I’m begging you: if you want to write an ah-mazing job description, stay far, far away from the Google search bar. I love Google and all, but I’m pretty sure the last thing a candidate-driven market needs is more job descriptions that “include an objective statement” and “include a list of duties and tasks”.
You can do better, and if you’re looking for great applicants, you need to do better. Instead of starting with the template you’ve been rocking since ’08 , try starting with our old buddy Maslow and his hierarchy of needs.
For the uninitiated, Abraham Maslow was a 1940s psychologist who spent the majority of his life trying to explain why people do what they do. He concluded that humans are motivated by a hierarchy of needs, as outlined by his fairly-famous pyramid. Maslow’s theory states that we humans’ motivations move up the pyramid as each level of our needs are met.
Got the warmth and rest covered? Now you’ll want safety. Got safety? Now you’ll want friends…and so on. I wouldn’t suggest attempting to trigger the most basic needs in your job descriptions (“Ready for a job that will provide your food and water? We’ve got the perfect role!”), but leveling up provides us an opportunity to leverage some pretty sophisticated emotional triggers.

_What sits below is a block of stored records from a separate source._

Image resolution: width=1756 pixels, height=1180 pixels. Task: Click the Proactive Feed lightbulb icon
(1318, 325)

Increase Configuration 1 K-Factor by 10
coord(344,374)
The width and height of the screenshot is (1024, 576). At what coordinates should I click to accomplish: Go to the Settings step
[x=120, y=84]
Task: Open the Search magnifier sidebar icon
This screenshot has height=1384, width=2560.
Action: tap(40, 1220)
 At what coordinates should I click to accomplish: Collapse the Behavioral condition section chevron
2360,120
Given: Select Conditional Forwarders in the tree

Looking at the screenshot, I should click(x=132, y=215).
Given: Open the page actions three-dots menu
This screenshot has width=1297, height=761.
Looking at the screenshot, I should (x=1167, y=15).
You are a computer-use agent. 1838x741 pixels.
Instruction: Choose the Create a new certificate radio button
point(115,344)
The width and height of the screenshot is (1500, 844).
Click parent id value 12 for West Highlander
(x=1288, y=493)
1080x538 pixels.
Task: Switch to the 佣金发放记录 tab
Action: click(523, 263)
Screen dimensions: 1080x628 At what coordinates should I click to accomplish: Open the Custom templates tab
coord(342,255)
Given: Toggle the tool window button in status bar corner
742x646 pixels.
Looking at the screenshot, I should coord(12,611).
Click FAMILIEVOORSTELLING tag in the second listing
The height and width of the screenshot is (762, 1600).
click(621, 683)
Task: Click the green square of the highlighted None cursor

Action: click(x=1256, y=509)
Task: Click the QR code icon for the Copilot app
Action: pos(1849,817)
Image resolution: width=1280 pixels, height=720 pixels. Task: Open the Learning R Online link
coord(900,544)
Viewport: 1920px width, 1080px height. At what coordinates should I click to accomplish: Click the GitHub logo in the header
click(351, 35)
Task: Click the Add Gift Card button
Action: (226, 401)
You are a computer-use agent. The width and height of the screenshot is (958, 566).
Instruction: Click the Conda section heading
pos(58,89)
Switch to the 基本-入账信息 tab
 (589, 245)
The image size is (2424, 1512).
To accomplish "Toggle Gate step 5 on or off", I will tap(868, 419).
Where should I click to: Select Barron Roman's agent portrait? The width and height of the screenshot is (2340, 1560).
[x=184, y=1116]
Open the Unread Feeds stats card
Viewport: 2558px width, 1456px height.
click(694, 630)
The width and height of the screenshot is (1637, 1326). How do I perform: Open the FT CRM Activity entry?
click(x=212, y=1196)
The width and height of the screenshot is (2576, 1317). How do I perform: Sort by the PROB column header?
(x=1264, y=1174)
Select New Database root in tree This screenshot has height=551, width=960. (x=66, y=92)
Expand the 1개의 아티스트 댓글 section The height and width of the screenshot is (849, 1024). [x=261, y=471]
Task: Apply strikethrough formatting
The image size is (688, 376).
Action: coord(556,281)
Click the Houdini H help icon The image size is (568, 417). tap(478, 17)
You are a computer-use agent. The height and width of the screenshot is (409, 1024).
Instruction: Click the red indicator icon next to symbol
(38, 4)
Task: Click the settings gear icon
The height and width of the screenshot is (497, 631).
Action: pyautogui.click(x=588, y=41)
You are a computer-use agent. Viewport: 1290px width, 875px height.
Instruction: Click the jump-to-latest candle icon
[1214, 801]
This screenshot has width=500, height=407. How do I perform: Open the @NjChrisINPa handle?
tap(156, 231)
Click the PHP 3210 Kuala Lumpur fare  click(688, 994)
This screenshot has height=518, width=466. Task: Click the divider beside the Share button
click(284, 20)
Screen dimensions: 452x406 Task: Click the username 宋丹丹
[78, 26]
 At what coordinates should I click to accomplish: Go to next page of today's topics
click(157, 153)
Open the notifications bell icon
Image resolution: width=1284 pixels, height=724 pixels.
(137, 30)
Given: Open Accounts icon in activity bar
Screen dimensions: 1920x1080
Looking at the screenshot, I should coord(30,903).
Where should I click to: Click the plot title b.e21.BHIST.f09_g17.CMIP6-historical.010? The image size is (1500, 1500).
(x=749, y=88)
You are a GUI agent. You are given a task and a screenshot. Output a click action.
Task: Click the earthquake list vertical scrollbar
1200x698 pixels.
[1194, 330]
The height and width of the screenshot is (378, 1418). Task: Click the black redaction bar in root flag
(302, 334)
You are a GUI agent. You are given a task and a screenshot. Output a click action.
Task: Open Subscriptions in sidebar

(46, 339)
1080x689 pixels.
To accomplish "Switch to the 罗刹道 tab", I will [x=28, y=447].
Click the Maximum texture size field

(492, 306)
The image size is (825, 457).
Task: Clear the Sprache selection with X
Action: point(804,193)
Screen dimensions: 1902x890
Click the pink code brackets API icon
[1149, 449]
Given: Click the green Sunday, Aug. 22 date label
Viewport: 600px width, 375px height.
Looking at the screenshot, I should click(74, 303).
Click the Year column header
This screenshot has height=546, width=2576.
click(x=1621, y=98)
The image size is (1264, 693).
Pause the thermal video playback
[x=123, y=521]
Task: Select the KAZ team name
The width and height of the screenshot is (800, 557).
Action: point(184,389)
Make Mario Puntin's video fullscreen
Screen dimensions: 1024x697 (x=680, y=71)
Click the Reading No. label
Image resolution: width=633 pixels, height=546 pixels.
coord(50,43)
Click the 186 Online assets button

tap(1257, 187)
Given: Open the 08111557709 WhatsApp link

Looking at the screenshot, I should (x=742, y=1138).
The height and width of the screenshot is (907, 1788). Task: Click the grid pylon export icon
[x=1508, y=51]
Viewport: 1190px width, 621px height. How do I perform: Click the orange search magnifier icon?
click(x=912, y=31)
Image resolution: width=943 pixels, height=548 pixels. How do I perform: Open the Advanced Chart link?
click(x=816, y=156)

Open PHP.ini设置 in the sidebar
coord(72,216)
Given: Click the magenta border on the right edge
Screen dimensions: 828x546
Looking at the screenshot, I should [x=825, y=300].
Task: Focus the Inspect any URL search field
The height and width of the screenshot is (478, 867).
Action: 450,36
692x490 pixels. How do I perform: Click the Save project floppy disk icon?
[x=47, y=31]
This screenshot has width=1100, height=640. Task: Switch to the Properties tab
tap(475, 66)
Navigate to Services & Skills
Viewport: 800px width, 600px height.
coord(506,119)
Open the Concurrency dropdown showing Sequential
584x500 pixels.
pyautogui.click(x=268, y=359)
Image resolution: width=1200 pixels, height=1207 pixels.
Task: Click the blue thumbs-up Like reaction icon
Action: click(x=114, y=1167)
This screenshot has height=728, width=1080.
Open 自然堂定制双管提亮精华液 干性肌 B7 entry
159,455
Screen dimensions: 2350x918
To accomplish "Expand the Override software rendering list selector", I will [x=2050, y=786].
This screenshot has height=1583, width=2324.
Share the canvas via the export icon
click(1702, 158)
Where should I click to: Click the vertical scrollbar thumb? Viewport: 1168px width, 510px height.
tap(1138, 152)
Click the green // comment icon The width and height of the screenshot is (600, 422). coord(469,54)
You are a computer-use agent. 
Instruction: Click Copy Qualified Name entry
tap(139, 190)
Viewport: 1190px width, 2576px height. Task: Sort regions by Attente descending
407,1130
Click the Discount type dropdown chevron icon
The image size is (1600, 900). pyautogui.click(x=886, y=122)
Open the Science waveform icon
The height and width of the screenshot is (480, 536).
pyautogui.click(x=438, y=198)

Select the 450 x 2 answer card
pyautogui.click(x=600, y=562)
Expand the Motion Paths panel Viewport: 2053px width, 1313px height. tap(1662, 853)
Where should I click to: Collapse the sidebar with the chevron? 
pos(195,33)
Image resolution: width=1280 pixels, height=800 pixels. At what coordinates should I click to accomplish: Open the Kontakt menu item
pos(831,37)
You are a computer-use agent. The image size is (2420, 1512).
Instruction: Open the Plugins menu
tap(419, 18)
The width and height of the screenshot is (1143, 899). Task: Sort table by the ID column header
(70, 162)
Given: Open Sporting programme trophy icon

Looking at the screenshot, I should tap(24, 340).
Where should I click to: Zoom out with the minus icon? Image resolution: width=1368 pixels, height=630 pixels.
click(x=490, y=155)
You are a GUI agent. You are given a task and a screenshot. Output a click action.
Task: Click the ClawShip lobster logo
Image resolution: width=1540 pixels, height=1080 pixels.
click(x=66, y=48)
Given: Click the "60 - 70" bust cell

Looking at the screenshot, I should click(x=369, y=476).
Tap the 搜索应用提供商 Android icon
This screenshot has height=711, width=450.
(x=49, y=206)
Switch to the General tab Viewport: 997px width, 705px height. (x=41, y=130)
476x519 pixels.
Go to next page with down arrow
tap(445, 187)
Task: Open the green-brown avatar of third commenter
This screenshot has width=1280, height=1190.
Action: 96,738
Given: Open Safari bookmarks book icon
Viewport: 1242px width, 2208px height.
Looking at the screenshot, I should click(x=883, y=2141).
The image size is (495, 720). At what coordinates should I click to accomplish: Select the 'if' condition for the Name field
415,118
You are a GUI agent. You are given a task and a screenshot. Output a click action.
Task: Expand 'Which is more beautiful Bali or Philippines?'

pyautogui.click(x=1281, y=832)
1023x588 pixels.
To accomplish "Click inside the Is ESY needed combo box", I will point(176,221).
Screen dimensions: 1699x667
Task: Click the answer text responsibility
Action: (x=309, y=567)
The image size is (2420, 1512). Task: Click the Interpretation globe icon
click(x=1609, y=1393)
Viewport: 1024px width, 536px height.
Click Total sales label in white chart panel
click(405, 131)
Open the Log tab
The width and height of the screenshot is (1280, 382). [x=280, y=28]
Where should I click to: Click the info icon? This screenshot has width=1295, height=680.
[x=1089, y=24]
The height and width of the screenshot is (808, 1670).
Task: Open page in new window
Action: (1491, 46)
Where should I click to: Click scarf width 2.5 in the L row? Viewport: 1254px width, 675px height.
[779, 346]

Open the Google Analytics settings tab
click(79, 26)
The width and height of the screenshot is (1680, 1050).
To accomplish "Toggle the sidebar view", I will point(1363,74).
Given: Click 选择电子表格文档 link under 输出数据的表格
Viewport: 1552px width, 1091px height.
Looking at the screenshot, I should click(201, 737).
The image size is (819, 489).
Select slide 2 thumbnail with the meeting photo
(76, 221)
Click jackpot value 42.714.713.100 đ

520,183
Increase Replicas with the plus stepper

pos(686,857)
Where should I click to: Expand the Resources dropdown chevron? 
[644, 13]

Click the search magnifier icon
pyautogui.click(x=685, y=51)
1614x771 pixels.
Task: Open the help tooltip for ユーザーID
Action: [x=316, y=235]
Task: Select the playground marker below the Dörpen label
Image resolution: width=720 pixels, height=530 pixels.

Below are 3 emotional triggers inspired by Maslow’s Pyramid, and some actionable ways to put them to work in your job descriptions.
Think about the last time you pumped some effort into a social post. Maybe it was a photo of the cake you made for your son’s birthday, or the electric-blue car you decided to buy after months of debate. Maybe it was snaps from a concert that you knew everyone would drool over. You remember how gratified you felt when the likes came rolling in?
That’s the need to belong at work. It’s the primary logic behind social media (yes, there is some logic behind social media).
Job Description #ProTip: Leverage some proof candidates can succeed with your company by noting specific successes or promotions of others who’ve held the job.
Let’s go back to the social media example. While you were raking in the likes and hearts and smileys on your post, was there one person whose reaction you were waiting to see? Maybe an ex-boss, or ex-significant other whose singular “Wow” would have made your entire week.
That’s the power of esteem giving the added emotional boost to the power of belonging. When you’re trying to motivate candidates in your job description, consider how you can not only make them feel welcome and part of the team, but also how you can make them fell respected, liked, and — yes — needed by your company.
Job Description #ProTip: Outline how critical the candidate’s success will be to your organization by beginning the description with “Your Impact,” instead of the banal “Your Responsibilities.”
Raise your hand if you remember the movie As Good As It Gets (okay, I’ll settle for a slight head nod). At one point, over a cozy dinner, a romantically inclined yet ornery Jack Nicholson tells the hesitant Helen Hunt “You make me want to be a better man.” Ms. Hunt, overwhelmed, sighs “That’s maybe the best compliment of my entire life.”
Everyone wants to be a better person. They want to be inspired, they want to grow, they want to be inspired to grow. Every applicant wants to be reassured that they’re not a faceless cog in a giant machine. The need is right there at the very top of Maslow’s pyramid — it’s the pinnacle of self-actualization. When you meet this need for job candidates, everyone wins.
Job description #ProTip: Tell candidates what tangible achievements they’ll they be able to look forward to as a successful employee.
Bottom line: Sprinkling emotional triggers into your job descriptions can give today’s picky candidates the extra motivation they need to hit apply. And when your company makes good on its emotional triggers over time? You’ll have yourselves a dedicated, motivated employee for life.
So go on — get trigger happy! This is the one time it’s completely appropriate.